The Idea in One Diagram¶
flowchart LR
A[Registered dataset] --> B[Runner]
B --> C[/input/data.h5mu/]
B --> D[/output/job_spec.json/]
C --> E[Model container]
D --> E
E --> F[/output/embeddings.h5/]
E --> G[/output/metrics.json/]
E --> H[/output/umap.png + run.log/]
Each container reads /input/data.h5mu plus /output/job_spec.json, then writes its outputs under /output/. No host path appears in model code, so the same image runs unchanged on a laptop, an HPC node, and a CI runner.
Build Pattern¶
All built-in images use a mambaorg/micromamba base, install a conda environment from the model's environment.yml, then install the multiverse[worker] SDK from the repository root build context. The build context is the repository root; this is what allows the Dockerfile to COPY the multiverse package sources into the image and pip install "/tmp/multiverse[worker]".

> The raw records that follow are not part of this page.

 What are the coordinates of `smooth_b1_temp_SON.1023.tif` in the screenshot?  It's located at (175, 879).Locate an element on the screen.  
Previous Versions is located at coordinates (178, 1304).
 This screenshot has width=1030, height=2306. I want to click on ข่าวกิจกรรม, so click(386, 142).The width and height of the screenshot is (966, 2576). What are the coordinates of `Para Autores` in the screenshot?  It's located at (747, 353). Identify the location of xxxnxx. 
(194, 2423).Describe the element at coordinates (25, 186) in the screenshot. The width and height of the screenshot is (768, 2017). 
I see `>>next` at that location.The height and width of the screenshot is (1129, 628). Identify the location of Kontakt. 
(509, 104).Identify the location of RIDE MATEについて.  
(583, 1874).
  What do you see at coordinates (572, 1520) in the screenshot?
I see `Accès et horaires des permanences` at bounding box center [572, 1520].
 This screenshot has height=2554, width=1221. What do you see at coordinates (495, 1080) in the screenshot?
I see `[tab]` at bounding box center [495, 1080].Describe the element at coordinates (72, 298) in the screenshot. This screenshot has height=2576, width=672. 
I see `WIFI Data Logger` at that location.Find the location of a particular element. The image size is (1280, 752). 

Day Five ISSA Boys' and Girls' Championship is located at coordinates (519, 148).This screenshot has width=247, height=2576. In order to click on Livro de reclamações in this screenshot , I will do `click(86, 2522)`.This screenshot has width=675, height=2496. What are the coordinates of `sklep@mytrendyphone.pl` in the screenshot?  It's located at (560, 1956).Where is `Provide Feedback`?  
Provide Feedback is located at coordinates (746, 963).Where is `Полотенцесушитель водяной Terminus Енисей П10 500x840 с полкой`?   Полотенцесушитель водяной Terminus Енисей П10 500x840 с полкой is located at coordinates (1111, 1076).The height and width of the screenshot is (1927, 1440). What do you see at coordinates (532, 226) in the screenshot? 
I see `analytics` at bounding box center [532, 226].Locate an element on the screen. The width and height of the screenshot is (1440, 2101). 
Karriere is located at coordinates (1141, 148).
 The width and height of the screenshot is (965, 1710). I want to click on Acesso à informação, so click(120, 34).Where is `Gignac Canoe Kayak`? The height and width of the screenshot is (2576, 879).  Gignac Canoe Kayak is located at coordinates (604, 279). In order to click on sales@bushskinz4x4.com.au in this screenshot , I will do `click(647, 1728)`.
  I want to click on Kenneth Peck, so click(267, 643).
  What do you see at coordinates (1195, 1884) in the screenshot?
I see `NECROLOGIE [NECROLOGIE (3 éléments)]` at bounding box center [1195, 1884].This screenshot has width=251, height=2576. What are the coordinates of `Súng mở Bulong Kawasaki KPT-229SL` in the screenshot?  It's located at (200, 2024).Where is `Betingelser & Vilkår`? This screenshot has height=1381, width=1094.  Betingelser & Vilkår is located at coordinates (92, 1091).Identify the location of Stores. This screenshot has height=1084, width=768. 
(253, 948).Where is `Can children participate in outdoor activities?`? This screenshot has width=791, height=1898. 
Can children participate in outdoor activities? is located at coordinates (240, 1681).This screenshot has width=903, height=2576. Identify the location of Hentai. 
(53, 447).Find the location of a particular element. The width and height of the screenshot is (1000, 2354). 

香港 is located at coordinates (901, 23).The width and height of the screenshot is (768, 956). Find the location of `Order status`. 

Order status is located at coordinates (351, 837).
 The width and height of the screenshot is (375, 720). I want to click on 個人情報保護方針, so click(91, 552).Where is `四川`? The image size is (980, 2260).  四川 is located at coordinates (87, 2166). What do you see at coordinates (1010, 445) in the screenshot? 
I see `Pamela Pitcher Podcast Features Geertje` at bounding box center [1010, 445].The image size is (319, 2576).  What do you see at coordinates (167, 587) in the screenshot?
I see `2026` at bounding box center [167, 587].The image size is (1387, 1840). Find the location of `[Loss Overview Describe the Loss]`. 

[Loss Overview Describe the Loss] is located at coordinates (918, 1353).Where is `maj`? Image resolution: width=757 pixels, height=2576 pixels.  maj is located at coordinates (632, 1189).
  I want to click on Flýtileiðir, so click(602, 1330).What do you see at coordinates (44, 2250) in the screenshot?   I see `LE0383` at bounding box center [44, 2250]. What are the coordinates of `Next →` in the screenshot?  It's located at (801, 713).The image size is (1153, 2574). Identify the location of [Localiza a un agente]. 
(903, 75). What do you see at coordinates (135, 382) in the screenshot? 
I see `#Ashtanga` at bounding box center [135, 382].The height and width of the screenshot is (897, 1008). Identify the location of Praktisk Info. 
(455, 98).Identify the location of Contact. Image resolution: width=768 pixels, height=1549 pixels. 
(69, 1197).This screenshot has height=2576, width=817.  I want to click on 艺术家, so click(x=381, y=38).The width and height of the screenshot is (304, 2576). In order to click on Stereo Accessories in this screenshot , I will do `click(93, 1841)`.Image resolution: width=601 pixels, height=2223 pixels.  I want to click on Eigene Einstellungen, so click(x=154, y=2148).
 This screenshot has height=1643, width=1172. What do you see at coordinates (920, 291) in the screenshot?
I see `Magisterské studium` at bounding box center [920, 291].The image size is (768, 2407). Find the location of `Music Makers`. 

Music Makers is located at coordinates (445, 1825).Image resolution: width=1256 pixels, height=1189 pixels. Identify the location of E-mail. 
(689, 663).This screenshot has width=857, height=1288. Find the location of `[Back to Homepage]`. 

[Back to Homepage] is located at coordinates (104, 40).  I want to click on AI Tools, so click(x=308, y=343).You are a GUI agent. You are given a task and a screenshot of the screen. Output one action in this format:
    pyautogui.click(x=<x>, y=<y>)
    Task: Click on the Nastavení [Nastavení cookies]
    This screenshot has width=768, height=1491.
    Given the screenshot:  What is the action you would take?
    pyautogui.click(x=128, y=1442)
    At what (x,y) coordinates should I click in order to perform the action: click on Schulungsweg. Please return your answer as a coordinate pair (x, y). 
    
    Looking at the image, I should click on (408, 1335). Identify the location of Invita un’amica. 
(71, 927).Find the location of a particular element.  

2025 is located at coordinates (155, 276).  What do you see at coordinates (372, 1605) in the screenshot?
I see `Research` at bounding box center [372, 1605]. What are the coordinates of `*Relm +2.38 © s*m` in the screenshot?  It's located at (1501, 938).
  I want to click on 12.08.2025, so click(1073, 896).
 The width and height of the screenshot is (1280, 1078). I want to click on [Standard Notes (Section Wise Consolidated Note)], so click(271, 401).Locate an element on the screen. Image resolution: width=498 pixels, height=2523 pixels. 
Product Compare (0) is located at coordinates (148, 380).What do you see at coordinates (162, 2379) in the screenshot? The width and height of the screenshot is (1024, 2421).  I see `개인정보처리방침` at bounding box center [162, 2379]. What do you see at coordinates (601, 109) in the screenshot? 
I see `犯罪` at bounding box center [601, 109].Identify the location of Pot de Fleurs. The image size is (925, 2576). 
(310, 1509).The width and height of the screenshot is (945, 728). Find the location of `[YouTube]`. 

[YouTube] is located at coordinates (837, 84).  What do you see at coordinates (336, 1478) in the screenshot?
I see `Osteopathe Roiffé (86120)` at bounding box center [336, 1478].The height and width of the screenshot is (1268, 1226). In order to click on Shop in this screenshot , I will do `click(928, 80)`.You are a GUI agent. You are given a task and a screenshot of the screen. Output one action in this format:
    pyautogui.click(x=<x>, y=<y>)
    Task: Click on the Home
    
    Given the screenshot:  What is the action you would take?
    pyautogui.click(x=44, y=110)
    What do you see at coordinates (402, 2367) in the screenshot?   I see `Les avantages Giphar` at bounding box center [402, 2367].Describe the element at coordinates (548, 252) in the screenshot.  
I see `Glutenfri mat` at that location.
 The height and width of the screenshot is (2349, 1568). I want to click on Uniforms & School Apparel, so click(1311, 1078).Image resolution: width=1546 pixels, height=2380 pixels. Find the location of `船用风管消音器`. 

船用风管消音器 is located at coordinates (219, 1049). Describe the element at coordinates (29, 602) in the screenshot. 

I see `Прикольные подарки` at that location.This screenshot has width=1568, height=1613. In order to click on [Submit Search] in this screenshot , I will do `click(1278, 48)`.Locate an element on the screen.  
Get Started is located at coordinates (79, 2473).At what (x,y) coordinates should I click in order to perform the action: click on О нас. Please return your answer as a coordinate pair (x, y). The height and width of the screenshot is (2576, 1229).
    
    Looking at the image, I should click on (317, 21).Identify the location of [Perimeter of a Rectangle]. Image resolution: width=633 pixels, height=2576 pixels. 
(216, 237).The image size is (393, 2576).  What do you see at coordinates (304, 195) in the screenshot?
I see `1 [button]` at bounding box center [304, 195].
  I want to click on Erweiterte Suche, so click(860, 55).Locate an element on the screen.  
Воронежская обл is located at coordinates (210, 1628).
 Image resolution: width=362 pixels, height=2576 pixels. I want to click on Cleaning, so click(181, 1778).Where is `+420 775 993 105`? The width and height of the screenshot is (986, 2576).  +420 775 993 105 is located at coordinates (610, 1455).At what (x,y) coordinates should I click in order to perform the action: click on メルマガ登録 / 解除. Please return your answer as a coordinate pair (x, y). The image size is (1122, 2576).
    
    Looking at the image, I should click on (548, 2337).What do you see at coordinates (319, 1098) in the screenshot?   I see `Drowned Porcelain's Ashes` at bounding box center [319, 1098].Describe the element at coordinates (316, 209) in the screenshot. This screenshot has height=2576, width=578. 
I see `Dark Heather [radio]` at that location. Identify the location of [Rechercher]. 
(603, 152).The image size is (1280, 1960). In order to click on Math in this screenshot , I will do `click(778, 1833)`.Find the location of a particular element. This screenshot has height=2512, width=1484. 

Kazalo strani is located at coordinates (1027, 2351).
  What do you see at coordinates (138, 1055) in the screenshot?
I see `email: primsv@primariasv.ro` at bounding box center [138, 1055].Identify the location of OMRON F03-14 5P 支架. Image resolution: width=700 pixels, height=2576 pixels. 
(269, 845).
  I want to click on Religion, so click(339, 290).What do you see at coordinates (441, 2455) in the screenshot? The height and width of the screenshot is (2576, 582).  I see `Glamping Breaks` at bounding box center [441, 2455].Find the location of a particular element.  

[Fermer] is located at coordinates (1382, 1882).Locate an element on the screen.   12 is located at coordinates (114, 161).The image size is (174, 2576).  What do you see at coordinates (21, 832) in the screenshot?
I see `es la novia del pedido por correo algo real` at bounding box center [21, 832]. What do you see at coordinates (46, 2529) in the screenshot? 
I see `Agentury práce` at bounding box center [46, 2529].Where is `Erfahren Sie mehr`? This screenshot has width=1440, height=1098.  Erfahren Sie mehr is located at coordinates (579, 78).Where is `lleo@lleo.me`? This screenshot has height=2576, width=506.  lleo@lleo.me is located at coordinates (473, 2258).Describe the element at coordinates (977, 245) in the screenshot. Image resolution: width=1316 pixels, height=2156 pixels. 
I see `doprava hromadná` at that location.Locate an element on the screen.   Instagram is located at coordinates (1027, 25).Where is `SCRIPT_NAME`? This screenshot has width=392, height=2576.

See Model Container Contract — Build Pattern for the canonical template.
Built-in Images¶
| Slug | Image | Modalities | Notes |
|---|---|---|---|
pca |
multiverse-pca:1.0.0 |
RNA | Linear baseline via Scanpy. |
mofa |
multiverse-mofa:1.0.0 |
Any | MOFA+ multi-factor decomposition. |
multivi |
multiverse-multivi:1.0.0 |
RNA + ATAC | scvi-tools-based VAE. |
totalvi |
multiverse-totalvi:1.0.0 |
RNA + ADT | scvi-tools protein-aware VAE. |
mowgli |
multiverse-mowgli:1.0.0 |
RNA + ATAC | Optimal transport-based factor model. |
cobolt |
multiverse-cobolt:1.0.0 |
RNA + ATAC | VAE from epurdom/cobolt. |
Build any image locally with make build-<slug>. Build them all (and the evaluation image) with make build-all.
Why Containerize at All¶
For a platform engineer the answer is dependency isolation: a single Python environment cannot host scvi-tools, MOFA, Mowgli, and Cobolt without conflicts, and the GPU stacks each library targets are mutually exclusive on a single host install.
For a bioinformatics user the answer is more practical: every benchmark you launch records the exact image tag it ran against, and that tag is part of the run's job_spec.json and the MLflow tags. Reproducing a published result is then a question of pulling the recorded image, not of recreating a conda environment from memory.